(WHAT THIS TASK INVOLVES):
Your answer should consist solely of the lines from the one containing "Viewport: 336px width, 179px height." through the end of the entries below, duplicated exactly.
=== Begin Enclosure ===
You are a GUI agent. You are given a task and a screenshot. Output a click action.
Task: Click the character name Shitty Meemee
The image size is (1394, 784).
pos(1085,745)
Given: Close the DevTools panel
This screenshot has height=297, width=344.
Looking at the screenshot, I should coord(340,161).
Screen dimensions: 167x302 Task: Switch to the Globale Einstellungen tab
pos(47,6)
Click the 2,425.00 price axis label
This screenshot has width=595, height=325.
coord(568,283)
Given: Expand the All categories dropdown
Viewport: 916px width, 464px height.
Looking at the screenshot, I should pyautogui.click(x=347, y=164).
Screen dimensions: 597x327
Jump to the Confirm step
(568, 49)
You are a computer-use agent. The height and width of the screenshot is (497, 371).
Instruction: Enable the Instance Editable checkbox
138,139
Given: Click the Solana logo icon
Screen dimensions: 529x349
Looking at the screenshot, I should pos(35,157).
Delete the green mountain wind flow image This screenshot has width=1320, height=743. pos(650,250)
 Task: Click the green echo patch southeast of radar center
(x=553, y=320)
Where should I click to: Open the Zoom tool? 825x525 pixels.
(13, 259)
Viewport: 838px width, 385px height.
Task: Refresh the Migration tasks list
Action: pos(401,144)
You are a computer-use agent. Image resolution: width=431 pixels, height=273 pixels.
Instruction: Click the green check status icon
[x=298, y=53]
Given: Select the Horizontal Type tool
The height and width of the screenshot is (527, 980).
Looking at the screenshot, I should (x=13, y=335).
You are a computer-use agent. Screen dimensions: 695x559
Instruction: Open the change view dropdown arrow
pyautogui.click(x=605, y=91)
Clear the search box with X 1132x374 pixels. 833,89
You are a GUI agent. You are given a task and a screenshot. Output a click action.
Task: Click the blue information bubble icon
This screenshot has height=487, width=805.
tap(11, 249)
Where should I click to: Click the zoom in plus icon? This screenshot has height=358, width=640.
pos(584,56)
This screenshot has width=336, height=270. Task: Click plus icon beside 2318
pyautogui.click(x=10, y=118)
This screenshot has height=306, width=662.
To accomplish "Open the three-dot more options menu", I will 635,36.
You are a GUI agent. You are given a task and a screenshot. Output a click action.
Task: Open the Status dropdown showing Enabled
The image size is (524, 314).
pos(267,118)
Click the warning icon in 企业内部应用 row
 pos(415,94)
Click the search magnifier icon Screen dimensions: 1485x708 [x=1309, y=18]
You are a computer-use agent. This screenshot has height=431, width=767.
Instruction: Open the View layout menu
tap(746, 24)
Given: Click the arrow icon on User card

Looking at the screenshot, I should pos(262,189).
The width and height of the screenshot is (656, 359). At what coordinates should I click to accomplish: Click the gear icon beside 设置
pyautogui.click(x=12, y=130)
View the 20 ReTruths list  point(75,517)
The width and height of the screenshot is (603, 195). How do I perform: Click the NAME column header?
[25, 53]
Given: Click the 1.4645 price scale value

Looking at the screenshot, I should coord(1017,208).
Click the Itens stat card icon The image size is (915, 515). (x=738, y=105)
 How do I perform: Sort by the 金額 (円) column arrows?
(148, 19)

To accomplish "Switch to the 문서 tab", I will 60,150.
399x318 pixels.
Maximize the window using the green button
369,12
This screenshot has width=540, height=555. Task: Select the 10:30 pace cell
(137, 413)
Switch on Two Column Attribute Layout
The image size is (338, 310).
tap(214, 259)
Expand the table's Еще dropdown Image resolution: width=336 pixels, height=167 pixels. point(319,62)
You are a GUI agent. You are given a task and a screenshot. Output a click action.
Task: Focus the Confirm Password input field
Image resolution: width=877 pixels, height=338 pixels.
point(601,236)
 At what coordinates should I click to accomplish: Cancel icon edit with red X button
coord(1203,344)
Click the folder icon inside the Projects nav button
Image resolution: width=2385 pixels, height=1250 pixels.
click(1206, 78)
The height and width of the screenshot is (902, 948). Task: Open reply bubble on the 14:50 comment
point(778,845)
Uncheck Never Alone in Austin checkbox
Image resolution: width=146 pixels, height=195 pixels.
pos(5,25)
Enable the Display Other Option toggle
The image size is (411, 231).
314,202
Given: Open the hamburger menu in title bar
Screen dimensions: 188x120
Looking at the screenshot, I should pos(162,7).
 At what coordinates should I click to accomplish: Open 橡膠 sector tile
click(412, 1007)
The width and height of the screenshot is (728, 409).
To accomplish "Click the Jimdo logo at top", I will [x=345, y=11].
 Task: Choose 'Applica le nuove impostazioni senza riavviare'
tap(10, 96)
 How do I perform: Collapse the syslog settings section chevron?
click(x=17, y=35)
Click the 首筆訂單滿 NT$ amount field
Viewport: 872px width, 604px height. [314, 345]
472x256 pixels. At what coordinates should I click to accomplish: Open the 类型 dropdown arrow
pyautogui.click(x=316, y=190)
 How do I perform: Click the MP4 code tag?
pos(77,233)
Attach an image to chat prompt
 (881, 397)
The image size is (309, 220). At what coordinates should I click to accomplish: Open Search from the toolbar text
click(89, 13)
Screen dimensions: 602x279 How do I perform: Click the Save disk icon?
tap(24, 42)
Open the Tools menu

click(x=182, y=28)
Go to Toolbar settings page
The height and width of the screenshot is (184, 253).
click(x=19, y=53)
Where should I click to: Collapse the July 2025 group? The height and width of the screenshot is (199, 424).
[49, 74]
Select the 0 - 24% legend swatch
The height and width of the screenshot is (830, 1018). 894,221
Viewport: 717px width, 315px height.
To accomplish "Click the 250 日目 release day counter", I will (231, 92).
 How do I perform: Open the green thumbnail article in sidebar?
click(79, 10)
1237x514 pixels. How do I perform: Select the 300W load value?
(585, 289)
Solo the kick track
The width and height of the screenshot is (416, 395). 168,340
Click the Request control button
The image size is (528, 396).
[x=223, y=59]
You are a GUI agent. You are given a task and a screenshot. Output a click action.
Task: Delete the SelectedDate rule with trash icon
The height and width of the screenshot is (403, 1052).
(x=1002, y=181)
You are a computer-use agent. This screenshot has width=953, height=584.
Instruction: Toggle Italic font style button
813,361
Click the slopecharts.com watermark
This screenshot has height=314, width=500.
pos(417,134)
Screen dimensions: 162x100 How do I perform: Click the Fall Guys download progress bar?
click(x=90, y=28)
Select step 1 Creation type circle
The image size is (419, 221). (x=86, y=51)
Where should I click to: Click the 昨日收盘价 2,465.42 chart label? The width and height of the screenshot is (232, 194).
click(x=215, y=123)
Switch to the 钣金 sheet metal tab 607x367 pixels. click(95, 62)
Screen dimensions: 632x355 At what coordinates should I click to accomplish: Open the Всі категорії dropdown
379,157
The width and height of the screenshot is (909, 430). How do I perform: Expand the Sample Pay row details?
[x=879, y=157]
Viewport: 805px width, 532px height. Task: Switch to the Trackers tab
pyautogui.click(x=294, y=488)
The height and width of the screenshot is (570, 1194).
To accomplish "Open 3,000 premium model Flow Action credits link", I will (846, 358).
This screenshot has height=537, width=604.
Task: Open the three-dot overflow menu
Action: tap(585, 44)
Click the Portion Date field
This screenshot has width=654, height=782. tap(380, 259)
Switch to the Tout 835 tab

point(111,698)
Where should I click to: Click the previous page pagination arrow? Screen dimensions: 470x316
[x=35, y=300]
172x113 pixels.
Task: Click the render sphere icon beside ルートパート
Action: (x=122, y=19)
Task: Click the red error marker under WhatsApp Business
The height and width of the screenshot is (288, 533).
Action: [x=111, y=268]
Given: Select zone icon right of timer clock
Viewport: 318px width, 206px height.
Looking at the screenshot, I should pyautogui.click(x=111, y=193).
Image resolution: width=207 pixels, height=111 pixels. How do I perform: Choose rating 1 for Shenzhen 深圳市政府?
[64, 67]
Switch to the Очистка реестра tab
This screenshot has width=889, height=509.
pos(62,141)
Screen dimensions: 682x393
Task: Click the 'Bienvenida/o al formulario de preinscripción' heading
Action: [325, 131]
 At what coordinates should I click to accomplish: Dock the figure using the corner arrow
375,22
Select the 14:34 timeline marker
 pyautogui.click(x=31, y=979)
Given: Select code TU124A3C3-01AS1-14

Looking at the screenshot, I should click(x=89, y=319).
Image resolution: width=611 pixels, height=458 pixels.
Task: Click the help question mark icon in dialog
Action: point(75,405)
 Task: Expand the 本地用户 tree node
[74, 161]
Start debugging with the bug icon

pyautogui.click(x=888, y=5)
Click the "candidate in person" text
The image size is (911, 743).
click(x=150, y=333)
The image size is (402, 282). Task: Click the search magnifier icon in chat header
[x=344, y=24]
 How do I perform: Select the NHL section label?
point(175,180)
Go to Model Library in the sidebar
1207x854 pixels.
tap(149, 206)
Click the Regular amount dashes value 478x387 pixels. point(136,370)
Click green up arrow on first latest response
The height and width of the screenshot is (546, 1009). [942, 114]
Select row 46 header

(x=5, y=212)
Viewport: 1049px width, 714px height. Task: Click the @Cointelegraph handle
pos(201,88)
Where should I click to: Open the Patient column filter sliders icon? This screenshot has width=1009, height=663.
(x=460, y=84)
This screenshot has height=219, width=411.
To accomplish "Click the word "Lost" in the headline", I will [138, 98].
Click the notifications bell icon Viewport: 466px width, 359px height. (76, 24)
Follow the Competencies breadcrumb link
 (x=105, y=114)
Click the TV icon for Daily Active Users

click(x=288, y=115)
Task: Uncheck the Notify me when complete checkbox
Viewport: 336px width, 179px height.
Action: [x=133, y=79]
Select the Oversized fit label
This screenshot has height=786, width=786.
=== End Enclosure ===
(TASK ANSWER):
Viewport: 336px width, 179px height.
Action: [x=133, y=79]
Select the Oversized fit label
This screenshot has height=786, width=786.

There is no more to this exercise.